Hooking managed process

Oct 5, 2010 at 9:45 AM
Edited Oct 5, 2010 at 9:58 AM

Can easyhook hook managed process? if so how? how can I use the LocalHook.Create and what params should I pass - if this should be use?

the process Im trying to hook is a managed windows service which is always running and cannot be restarted.

im trying to hook  a simple method call and not win32 API

Oct 5, 2010 at 5:52 PM
Edited Oct 5, 2010 at 6:18 PM

EasyHook is for hooking unmanaged code only.

To hook managed code, check out the profiler API. I am interested in stuff like that as well, but I never had the time to investigate it further.

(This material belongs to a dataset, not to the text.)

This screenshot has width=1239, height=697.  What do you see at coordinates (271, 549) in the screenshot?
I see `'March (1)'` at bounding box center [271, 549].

http://www.codeproject.com/KB/cs/IL_Rewriting.aspx

http://www.blong.com/Conferences/DCon2003/Internals/Profiling.htm

http://blogs.msdn.com/b/davbr/archive/2007/03/06/creating-an-il-rewriting-profiler.aspx

Oct 6, 2010 at 6:26 AM

thanks for the quick response.

Ive look a bit in the internet trying to find a solution that will help me hook managed code, from the little research Ive made I understand I have 2 options; IL rewrite which is bad if the dll is sign  or hook to a function pre JIT - which is also bad for me because I cant control when the function are being JITTED or not.

DO u have anything else in mind?

 

thanks anyway!!

Oct 6, 2010 at 7:03 PM
Edited Oct 6, 2010 at 7:09 PM

If the function is already jitted, then you cannot change it (that is what I understand from the third link), because they disabled the "SetFunctionReJIT" function. So attaching to a running process seems impossible, at least with "official" methods. You need to actually be there in the beginning and intercept all jit-calls.

:( looks like you need to hack the engine in order to get the pointer to the functions IL codes. maybe a good starting point is the interception of the jit-process, and then have a look where that information is actually stored. (it must be stored in some kind of table). and then hijack that table.

I dont think it will interfere with signed DLLs because we would patch it in memory. As soon as DLLs are loaded into memory, all signing stuff is useless.

Oct 7, 2010 at 2:42 PM
Edited Oct 7, 2010 at 2:42 PM

again, I thank you for your quick response.

 

I noted it is sign when reffering to IL-rewriting.

I have a lot of work ahead of me then... :-)  thanks!